---------- SUPPLIED RECORDS
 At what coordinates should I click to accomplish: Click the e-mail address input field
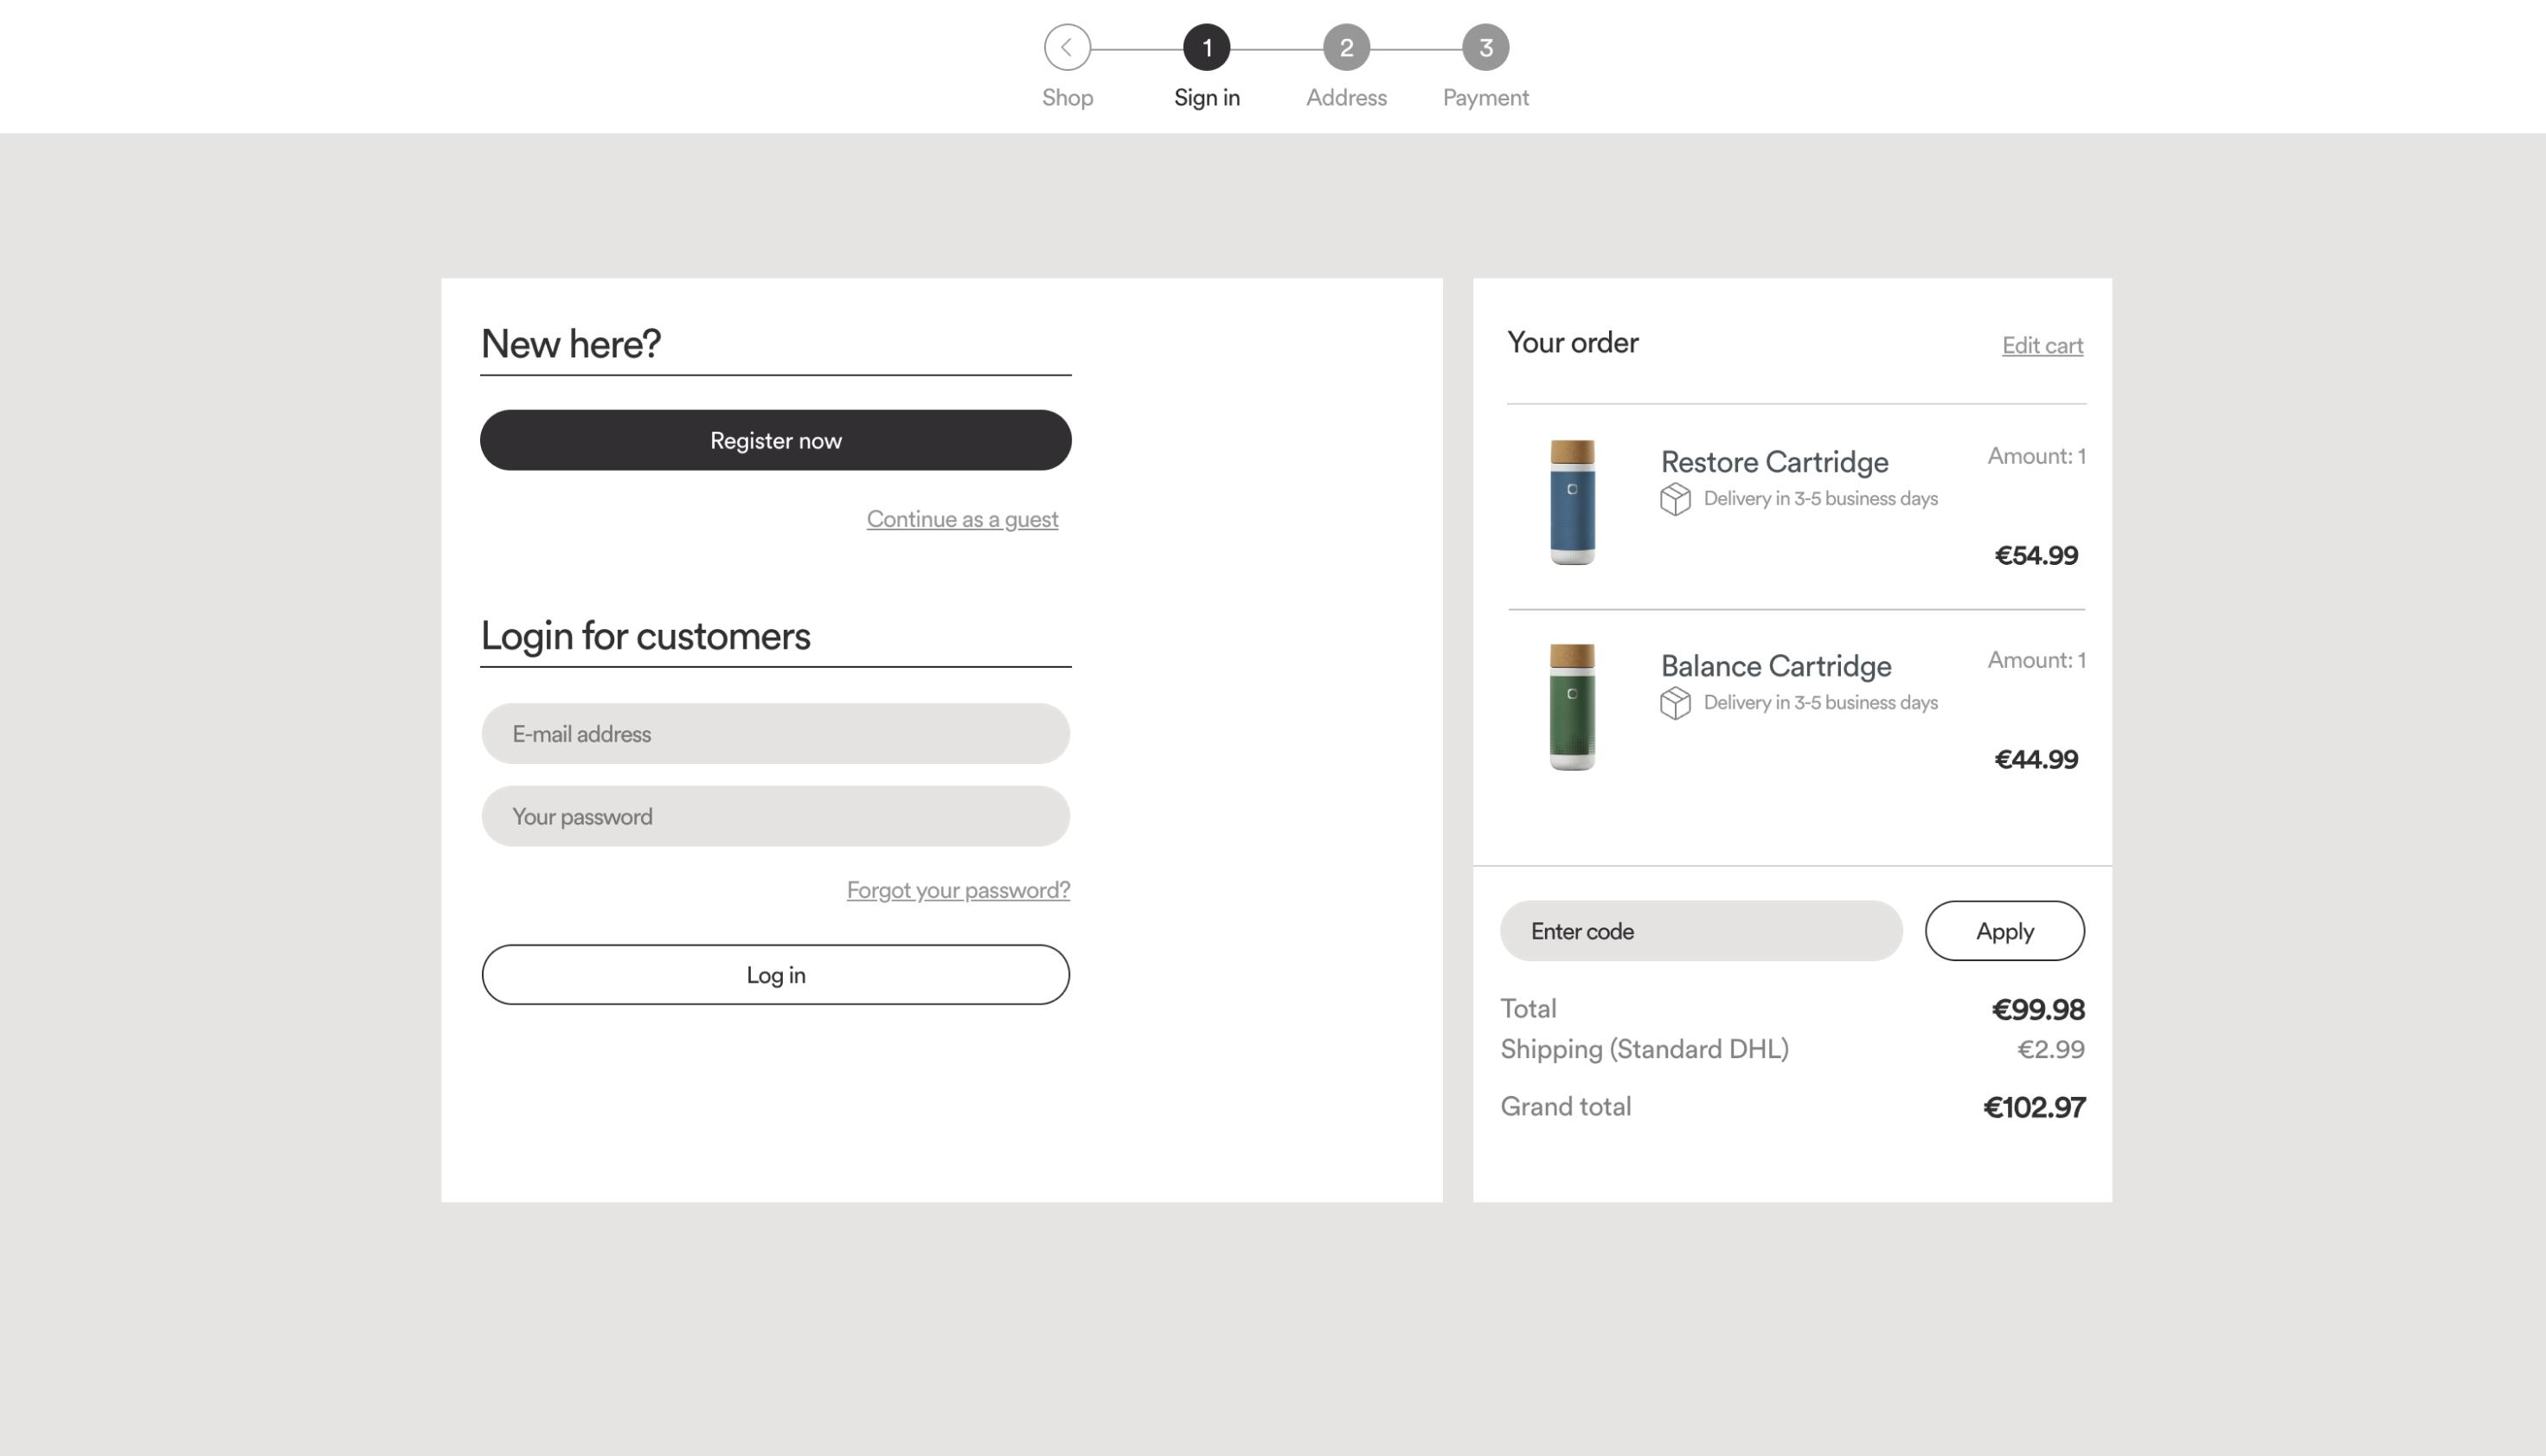click(x=774, y=733)
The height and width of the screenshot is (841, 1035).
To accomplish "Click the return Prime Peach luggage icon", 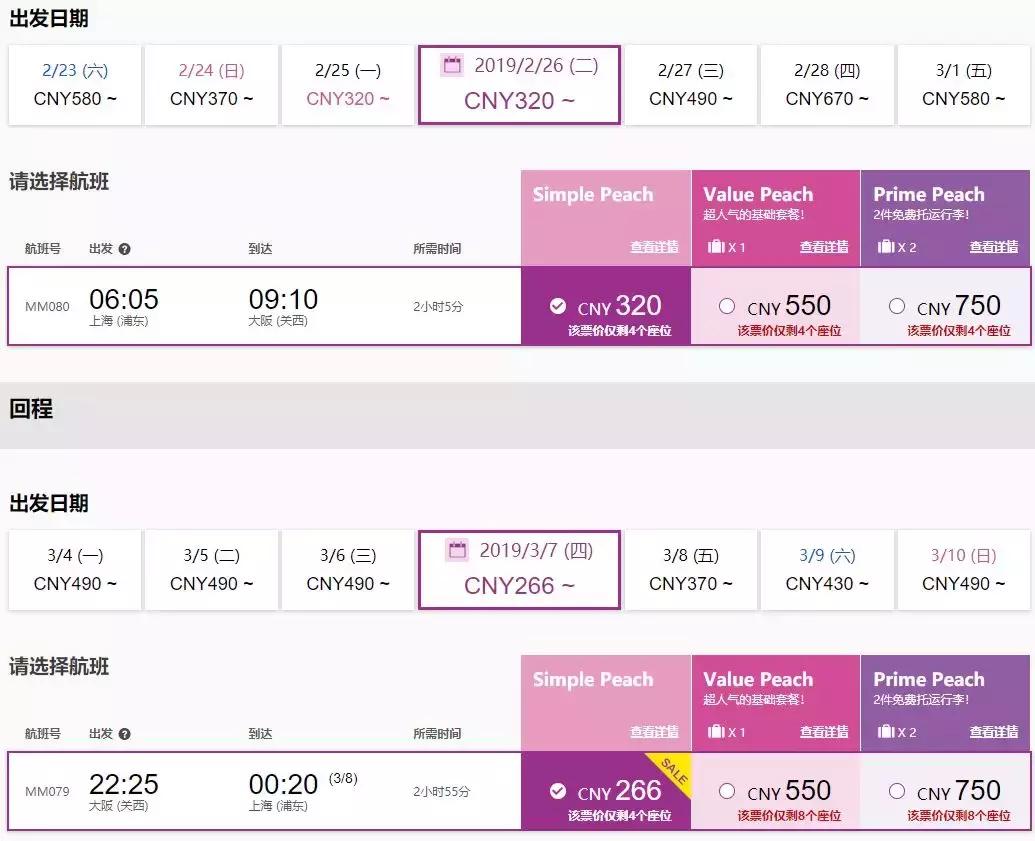I will tap(885, 732).
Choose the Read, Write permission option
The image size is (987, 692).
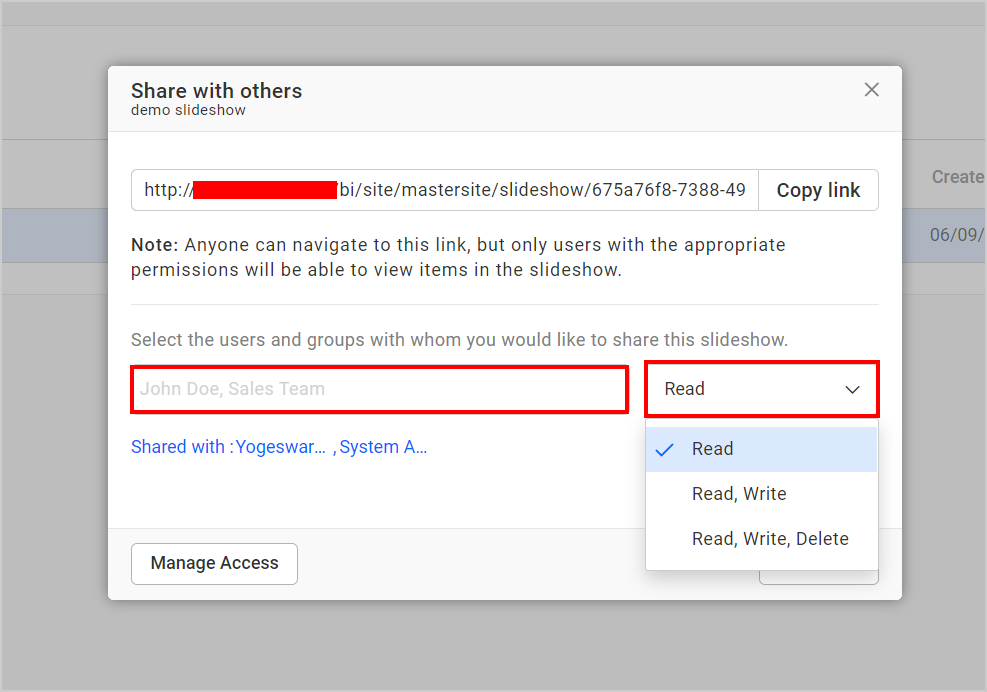point(739,494)
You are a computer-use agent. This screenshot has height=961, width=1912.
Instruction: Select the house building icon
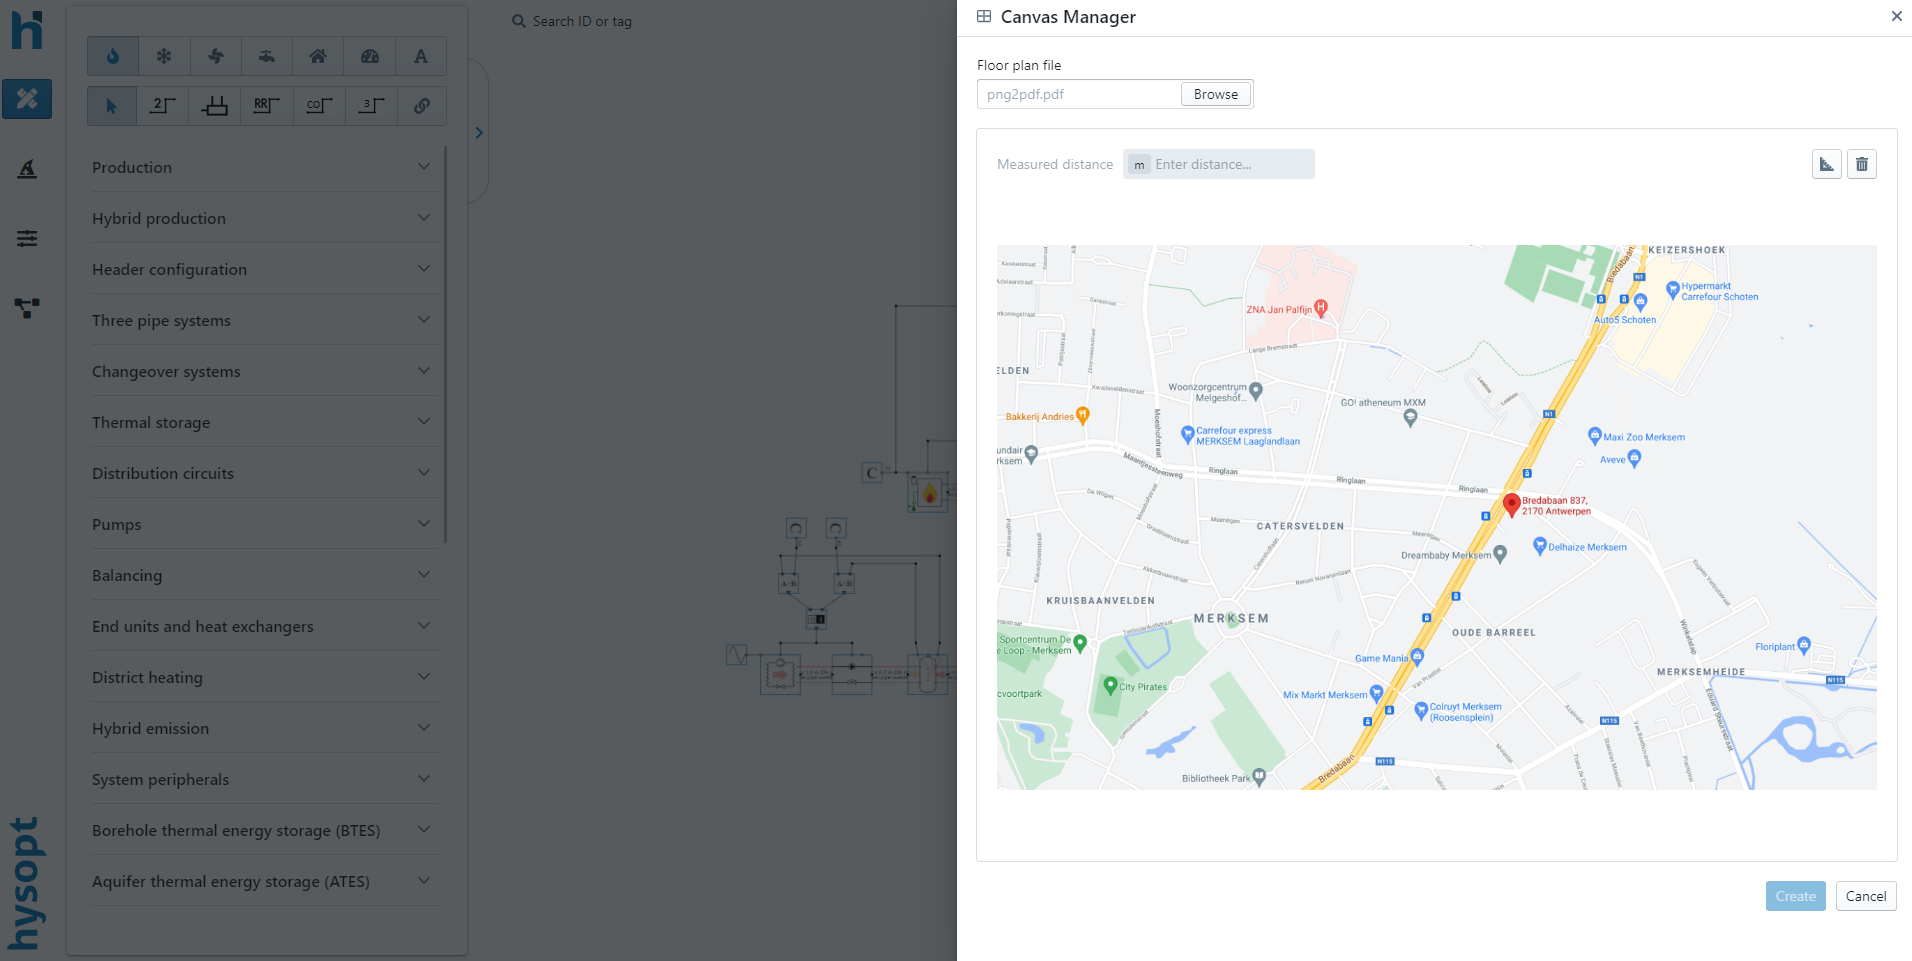pyautogui.click(x=318, y=56)
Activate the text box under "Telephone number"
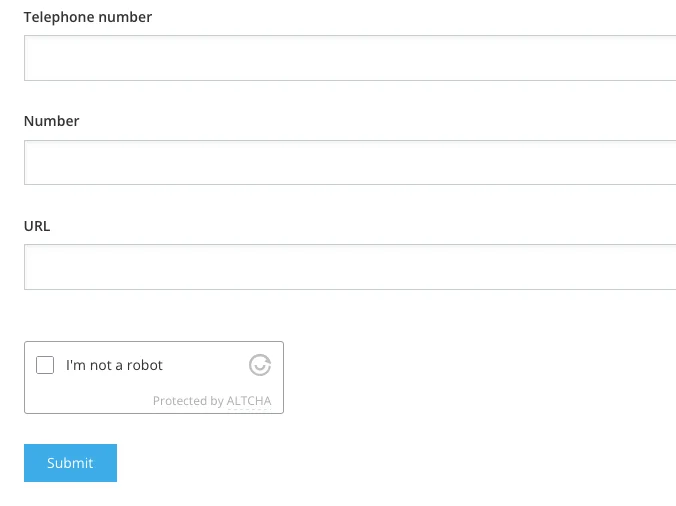Image resolution: width=676 pixels, height=506 pixels. tap(350, 58)
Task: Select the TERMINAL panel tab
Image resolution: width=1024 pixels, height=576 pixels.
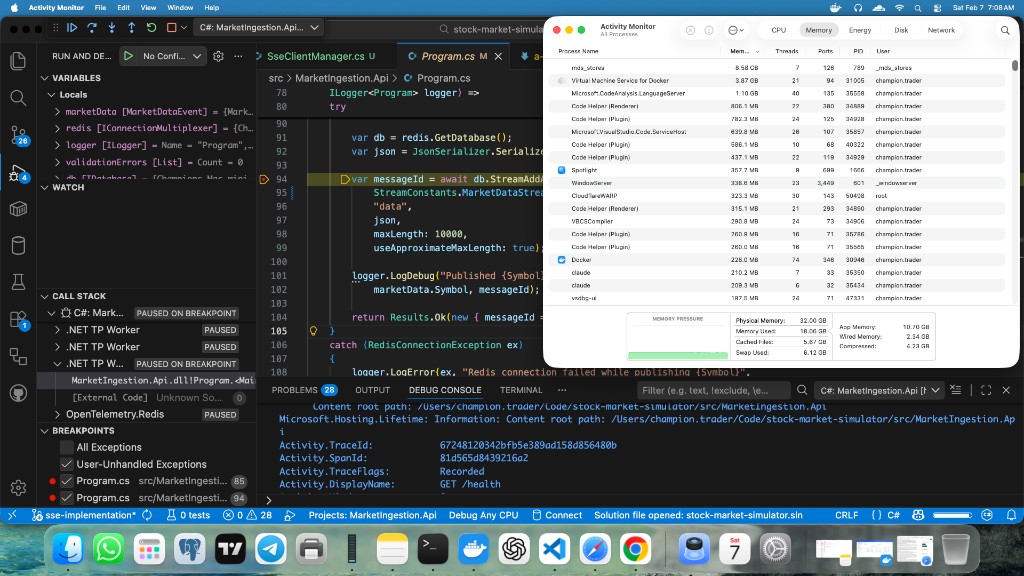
--------------------
### WHAT TO DO
Copy out the part of the data that opens with the line containing "You are a computer-use" and runs through the end of the data, leaving out the pictures.

### WRITTEN ANSWER
You are a computer-use agent. This screenshot has height=961, width=1912.
Instruction: Select the house building icon
pyautogui.click(x=318, y=56)
Activate the text box under "Telephone number"
Image resolution: width=676 pixels, height=506 pixels. tap(350, 58)
Task: Select the TERMINAL panel tab
Image resolution: width=1024 pixels, height=576 pixels.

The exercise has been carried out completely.